Entscheidungsstichwort (Thema)

Verhältniswahl. Mehrheitswahl. Gesamtbetriebsrat

 

Leitsatz (amtlich)

Wird die Zahl der Mitglieder des Gesamtbetriebsrats und des anzuwendenden Verfahren durch Tarifvertrag geregelt, so ist weder zwingend erforderlich, dass ein Wahlverfahren festgelegt wird noch dass die Wahl nach dem Prinzip der Verhältniswahlrechts erfolgt.

 

Normenkette

BetrVG § 47 Abs. 4

 

Verfahrensgang

ArbG Bonn (Beschluss vom 10.01.2003; Aktenzeichen 2 BV 54/02)

 

Nachgehend

BAG (Beschluss vom 25.05.2005; Aktenzeichen 7 ABR 10/04)

 

Tenor

1. Die Beschwerde der Arbeitgeberin – Beteiligte zu 6) –wird als unzulässig verworfen.

2. Auf die Beschwerde der Beteiligte zu 4) und 5) wird der Beschluss des Arbeitsgerichts Bonn vom 10.01.2003 – 2 BV 54/02 – geändert.

Die Anträge der Beteiligten zu 1) – 3) werden zurückgewiesen.

Die Rechtsbeschwerde wird zugelassen.

 

Tatbestand

I. Die Arbeitgeberin – Beteiligte zu 6) – ist ein bundesweit tätiges Unternehmen, in dem bei den Betriebsratswahlen im Jahre 2002 insgesamt 167 Betriebsräte gewählt wurden.
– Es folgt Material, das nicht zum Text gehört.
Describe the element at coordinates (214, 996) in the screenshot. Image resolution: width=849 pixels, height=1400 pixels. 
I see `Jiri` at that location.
Die Antragsteller zu 1), 2) und 3) sind Mitglieder von Betriebsräten in Betrieben in N. Bei den im Mai 2002 in den Betrieben des Unternehmens der Arbeitgeberin durchgeführten Betriebsratswahlen konkurrierten die Gewerkschaften ver.di, die Kommunikationsgewerkschaft D sowie die C G P und T um die zu vergebenden Betriebsratsmandate, wobei die zwei zuletzt genannten Gewerkschaften auch mit gemeinsamen Wahlvorschlagslisten antraten. Gemäß § 5 Abs. 2 des Tarifvertrages Nr. 458 vom 19.08.1994 in der Fassung des Tarifvertrages Nr. 58 vom 23.04.1999, abgeschlossen zwischen dem Vorstand der Arbeitgeberin und der D P (jetzt v) – Bl.31 – 35 GA – wird die Zahl der Mitglieder des Gesamtbetriebsrates im Unternehmen der Arbeitgeberin auf 66 begrenzt. Zur Bildung dieses Gesamtbetriebsrates wird in § 5 abweichend von der in § 47 Abs. 2 BetrVG enthaltenen Regelung festgelegt, dass die Gesamtbetriebsräte in insgesamt sechs Entsendungsbereichen gewählt werden. Gemäß § 5 Satz 1 dieses Tarifvertrages findet nach den Betriebsratswahlen in jedem Entsendungsbereich eine Versammlung statt, an der alle im Entsendungsbereich gewählten Betriebsratsmitglieder teilnehmen und deren Aufgabe es nach § 5 Abs. 6 Satz 1 des vorgenannten Tarifvertrages ist, die Mitglieder des Gesamtbetriebsrates und deren Ersatzmitglieder für den Entsendungsbereich zu bestellen. Hierzu heißt es in § 5 Abs. 6 Satz 2:

„Die Entsendung der Betriebsratsmitglieder erfolgt durch Wahl mit einfacher Stimmenmehrheit.”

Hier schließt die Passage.